■ Given problem A
Give the records as a Markdown table with the columns Row and Record line, starting with the line containing "Open the 2023 Marai Mara project dropdown" and going on through the line containing "(x=767, y=23)", leaving out blank lines.

Ruined City… in TWO DAYS?

Yesterday a friend and I kicked off a new Kill Team campaign pitting my Adeptus Ministorum and Ordo Hereticus against a Chaos Cult of Nurgle and their Death Guard masters.  Act 1 is set among the ruins of an Imperial city destroyed in a previous sector wide Imperial Crusade.  Over the previous weekend I realised I had no suitable terrain for this game and so I needed a super quick way to build a load of ruins and rubble.

Casting walls from plaster (of paris) was my solution.  Not only is this very quick but also incredibly cheap and plaster looks very much like concrete once coloured and weathered.  I built simple moulds from lego bricks glued down to a plasticard base plate – nothing special, just basic rectangular forms with windows and a doorway.  Then I mixed up plaster with some black acrylic paint added (for colour) and PVA, poured it in and gave it a few firm taps to level and remove air bubbles.

On some, I laid lengths of wire and poured a second layer of plaster – my intention being that once the walls were broken up, it would reveal the (now rusted) wire looking convincingly like exposed rebar (it works well, as I later found out).  Anyway, once these pieces were dry-ish (about 1 hour) I demoulded them and invariably because plaster of paris isn’t that strong the pieces tend to break up, which is fine since we’re making a ruined city not an intact one.  The pieces were then left to dry out properly on a radiator.  I guess if you want more robust bits of wall, you use dental plaster instead.

■ Dataset extract
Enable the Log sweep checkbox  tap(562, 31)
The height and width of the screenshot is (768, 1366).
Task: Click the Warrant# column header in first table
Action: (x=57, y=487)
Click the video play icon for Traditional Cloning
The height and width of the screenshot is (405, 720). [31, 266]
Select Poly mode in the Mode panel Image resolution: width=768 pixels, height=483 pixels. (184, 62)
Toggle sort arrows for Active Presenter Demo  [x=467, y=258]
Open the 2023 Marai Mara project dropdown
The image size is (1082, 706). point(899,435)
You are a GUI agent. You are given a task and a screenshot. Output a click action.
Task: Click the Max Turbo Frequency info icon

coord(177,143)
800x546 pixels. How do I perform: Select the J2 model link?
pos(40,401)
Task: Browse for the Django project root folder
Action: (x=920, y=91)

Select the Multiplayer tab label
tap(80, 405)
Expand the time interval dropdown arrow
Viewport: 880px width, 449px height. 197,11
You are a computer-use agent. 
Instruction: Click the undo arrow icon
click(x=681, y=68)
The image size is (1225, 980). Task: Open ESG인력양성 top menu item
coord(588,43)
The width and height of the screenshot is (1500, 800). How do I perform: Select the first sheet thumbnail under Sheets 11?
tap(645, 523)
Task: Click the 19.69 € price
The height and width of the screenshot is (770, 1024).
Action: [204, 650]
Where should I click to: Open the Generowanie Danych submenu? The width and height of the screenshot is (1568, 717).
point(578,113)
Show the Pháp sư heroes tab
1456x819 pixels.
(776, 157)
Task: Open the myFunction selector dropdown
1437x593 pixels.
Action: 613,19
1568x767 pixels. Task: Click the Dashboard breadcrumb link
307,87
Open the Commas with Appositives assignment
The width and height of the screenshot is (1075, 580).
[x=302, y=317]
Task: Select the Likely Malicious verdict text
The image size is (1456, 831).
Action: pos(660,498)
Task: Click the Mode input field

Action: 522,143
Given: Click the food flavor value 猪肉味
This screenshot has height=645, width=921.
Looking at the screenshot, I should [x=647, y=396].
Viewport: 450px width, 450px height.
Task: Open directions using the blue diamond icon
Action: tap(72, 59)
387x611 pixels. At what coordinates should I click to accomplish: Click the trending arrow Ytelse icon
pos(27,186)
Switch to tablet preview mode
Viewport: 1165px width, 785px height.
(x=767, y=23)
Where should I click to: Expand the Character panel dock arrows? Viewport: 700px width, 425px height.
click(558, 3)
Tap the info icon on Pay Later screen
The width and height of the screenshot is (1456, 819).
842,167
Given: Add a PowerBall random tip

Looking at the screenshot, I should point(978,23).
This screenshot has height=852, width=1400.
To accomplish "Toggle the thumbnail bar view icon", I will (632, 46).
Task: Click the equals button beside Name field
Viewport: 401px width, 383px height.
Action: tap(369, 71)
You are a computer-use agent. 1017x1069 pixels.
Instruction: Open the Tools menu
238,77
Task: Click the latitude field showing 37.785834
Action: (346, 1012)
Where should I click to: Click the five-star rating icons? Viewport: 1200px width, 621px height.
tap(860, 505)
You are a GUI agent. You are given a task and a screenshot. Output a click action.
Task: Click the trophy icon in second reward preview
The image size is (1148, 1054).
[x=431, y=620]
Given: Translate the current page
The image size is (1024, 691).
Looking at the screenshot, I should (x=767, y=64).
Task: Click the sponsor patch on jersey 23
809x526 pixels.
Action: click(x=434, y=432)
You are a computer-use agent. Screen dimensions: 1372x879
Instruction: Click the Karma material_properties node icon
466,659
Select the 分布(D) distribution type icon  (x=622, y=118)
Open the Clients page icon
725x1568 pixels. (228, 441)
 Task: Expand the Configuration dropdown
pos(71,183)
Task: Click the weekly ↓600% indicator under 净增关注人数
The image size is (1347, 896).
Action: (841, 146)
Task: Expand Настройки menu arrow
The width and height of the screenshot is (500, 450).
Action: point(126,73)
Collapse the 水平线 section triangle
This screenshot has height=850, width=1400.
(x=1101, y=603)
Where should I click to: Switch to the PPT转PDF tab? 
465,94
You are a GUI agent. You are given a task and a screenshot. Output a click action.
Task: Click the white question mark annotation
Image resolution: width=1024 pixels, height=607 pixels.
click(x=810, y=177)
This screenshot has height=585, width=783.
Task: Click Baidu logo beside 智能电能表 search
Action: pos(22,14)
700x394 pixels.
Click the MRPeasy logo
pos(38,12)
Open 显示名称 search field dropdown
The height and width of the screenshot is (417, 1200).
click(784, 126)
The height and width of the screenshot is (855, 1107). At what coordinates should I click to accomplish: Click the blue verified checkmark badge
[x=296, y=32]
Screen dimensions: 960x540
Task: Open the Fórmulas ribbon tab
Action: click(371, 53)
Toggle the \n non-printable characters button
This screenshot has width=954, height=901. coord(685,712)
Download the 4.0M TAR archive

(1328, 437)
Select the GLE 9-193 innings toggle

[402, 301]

■ Given problem B
Repeat the part of the plaster ruins post starting with "Casting walls from" and going on through "remove air bubbles.", switching "lego" to "Duplo".

■ Written answer A
| Row | Record line |
|---|---|
| 1 | Open the 2023 Marai Mara project dropdown |
| 2 | The image size is (1082, 706). point(899,435) |
| 3 | You are a GUI agent. You are given a task and a screenshot. Output a click action. |
| 4 | Task: Click the Max Turbo Frequency info icon |
| 5 | coord(177,143) |
| 6 | 800x546 pixels. How do I perform: Select the J2 model link? |
| 7 | pos(40,401) |
| 8 | Task: Browse for the Django project root folder |
| 9 | Action: (x=920, y=91) |
| 10 | Select the Multiplayer tab label |
| 11 | tap(80, 405) |
| 12 | Expand the time interval dropdown arrow |
| 13 | Viewport: 880px width, 449px height. 197,11 |
| 14 | You are a computer-use agent.  |
| 15 | Instruction: Click the undo arrow icon |
| 16 | click(x=681, y=68) |
| 17 | The image size is (1225, 980). Task: Open ESG인력양성 top menu item |
| 18 | coord(588,43) |
| 19 | The width and height of the screenshot is (1500, 800). How do I perform: Select the first sheet thumbnail under Sheets 11? |
| 20 | tap(645, 523) |
| 21 | Task: Click the 19.69 € price |
| 22 | The height and width of the screenshot is (770, 1024). |
| 23 | Action: [204, 650] |
| 24 | Where should I click to: Open the Generowanie Danych submenu? The width and height of the screenshot is (1568, 717). |
| 25 | point(578,113) |
| 26 | Show the Pháp sư heroes tab |
| 27 | 1456x819 pixels. |
| 28 | (776, 157) |
| 29 | Task: Open the myFunction selector dropdown |
| 30 | 1437x593 pixels. |
| 31 | Action: 613,19 |
| 32 | 1568x767 pixels. Task: Click the Dashboard breadcrumb link |
| 33 | 307,87 |
| 34 | Open the Commas with Appositives assignment |
| 35 | The width and height of the screenshot is (1075, 580). |
| 36 | [x=302, y=317] |
| 37 | Task: Select the Likely Malicious verdict text |
| 38 | The image size is (1456, 831). |
| 39 | Action: pos(660,498) |
| 40 | Task: Click the Mode input field |
| 41 | Action: 522,143 |
| 42 | Given: Click the food flavor value 猪肉味 |
| 43 | This screenshot has height=645, width=921. |
| 44 | Looking at the screenshot, I should [x=647, y=396]. |
| 45 | Viewport: 450px width, 450px height. |
| 46 | Task: Open directions using the blue diamond icon |
| 47 | Action: tap(72, 59) |
| 48 | 387x611 pixels. At what coordinates should I click to accomplish: Click the trending arrow Ytelse icon |
| 49 | pos(27,186) |
| 50 | Switch to tablet preview mode |
| 51 | Viewport: 1165px width, 785px height. |
| 52 | (x=767, y=23) |

■ Written answer B
Casting walls from plaster (of paris) was my solution.  Not only is this very quick but also incredibly cheap and plaster looks very much like concrete once coloured and weathered.  I built simple moulds from Duplo bricks glued down to a plasticard base plate – nothing special, just basic rectangular forms with windows and a doorway.  Then I mixed up plaster with some black acrylic paint added (for colour) and PVA, poured it in and gave it a few firm taps to level and remove air bubbles.